R sparklyr extension for using John Snow Labs Spark NLP library.
Install from this Github repository using:
remotes::install_github("r-spark/sparknlp")
remotes::install_github("r-spark/[email protected]")
remotes::install_github("r-spark/sparknlp@dev")
The following features/annotators have not been implemented yet
- AlbertForSequenceClassification
- AnnotationMerger
- BertForSequenceClassification
- CamemBertEmbeddings
- DeBertaEmbeddings
- DeBertaForSequenceClassification
- DeBertaForTokenClassification
- DistilBertForSequenceClassification
- Doc2Vec
- GPT2Transformer
- LongformerForSequenceClassification
- MedicalBertForTokenClassification
- RoBertaForSequenceClassification
- XlmRoBertaForSequenceClassification
- XlnetForSequenceClassification
- WordSegmenter
- AnnotationMerger
- ChunkKeyPhraseExtraction
- ChunkMapperApproach
- ChunkSentenceSplitter
- DeIdentification
- EntityChunkEmbeddings
- MedicalBertForSequenceClassification
- MedicalBertForTokenClassifier
- MedicalDistilBertForSequenceClassification
- StructuredDeIdentification
- TFGraphBuilder
- ZeroShotRelationExtraction
There are a lot of examples in R notebooks inside the examples
directory. I recommended starting with the
notebooks in tutorials/certification_trainings.
The examples
directory structure here follows the notebook examples found at
spark-nlp-workshop.
Note that not all the Jupyter notebooks found there have been ported yet, but all functionality still exists in the
package.
The package has a default Spark NLP version that will be used when a Spark Session
is created with spark_connect
. This is usually the latest version.
R package version | Default Spark NLP version |
---|---|
0.2.x | 3.0.1 |
0.3.x | 3.0.2 |
0.5.x | 3.0.3 |
0.6.x | 3.1.0 |
0.7.x | 3.1.1 |
0.8.x | 3.1.2 |
0.9.x | 3.3.0 |
0.10.x | 3.3.1 |
0.11.x | 3.3.4 |
0.12.x | 3.4.0 |
0.13.x | 3.4.1 |
0.14.x | 3.4.2 |
0.15.x | 3.4.4 |
0.16.x | 4.2.0 |
The function nlp_version()
will show you the version that will be used. If you wish to change the version call
the function set_nlp_version()
before connecting to Spark. This will only change the
version of the Spark NLP jar that is loaded by Spark. There could be some code changes
that won't work with older versions of the library. If that happens, the best thing to
do would be to use an older version of this package.
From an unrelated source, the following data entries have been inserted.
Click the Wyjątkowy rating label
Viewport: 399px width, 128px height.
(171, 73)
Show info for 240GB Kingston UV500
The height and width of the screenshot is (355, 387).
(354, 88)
Note: the version used when the licensed healthcare library is enabled is determined separately based on the secret code provided by John Snow Labs. See the section Licensed models and annotators below for more information.
John Snow Labs does provide GPU enabled versions of the library jars. If you would like
to use these jars set the environment variable SPARK_NLP_GPU
to "TRUE". If this
is not set or is set to something that R doesn't treat as TRUE using as.logical
then
the regular CPU library will be used.
If you have purchased a license to the licensed models and annotators, first follow the normal steps in Spark NLP for Healthcare Getting Started.
Once you've done this you should have your AWS-CLI credentials setup and can use the licensed pretrained models in the unlicensed annotators (such as ner_dl).
In order to use the licensed annotators you must also setup the environment variable SPARK_NLP_SECRET_CODE with the secret code provided by John Snow Labs with your license and SPARK_NLP_LICENSE with the license key.